§ What to produce
Reproduce all of the data exactly.

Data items
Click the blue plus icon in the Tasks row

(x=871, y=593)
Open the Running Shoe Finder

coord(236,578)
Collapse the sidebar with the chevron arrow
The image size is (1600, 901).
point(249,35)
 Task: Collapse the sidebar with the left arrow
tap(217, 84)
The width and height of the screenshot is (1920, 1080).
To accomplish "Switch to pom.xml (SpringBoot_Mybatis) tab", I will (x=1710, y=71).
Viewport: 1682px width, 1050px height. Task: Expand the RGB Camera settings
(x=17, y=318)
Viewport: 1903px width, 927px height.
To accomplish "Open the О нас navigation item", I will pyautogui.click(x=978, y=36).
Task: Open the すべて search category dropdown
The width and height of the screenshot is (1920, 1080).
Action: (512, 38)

§ Answer space
Click the blue plus icon in the Tasks row

(x=871, y=593)
Open the Running Shoe Finder

coord(236,578)
Collapse the sidebar with the chevron arrow
The image size is (1600, 901).
point(249,35)
 Task: Collapse the sidebar with the left arrow
tap(217, 84)
The width and height of the screenshot is (1920, 1080).
To accomplish "Switch to pom.xml (SpringBoot_Mybatis) tab", I will (x=1710, y=71).
Viewport: 1682px width, 1050px height. Task: Expand the RGB Camera settings
(x=17, y=318)
Viewport: 1903px width, 927px height.
To accomplish "Open the О нас navigation item", I will pyautogui.click(x=978, y=36).
Task: Open the すべて search category dropdown
The width and height of the screenshot is (1920, 1080).
Action: (512, 38)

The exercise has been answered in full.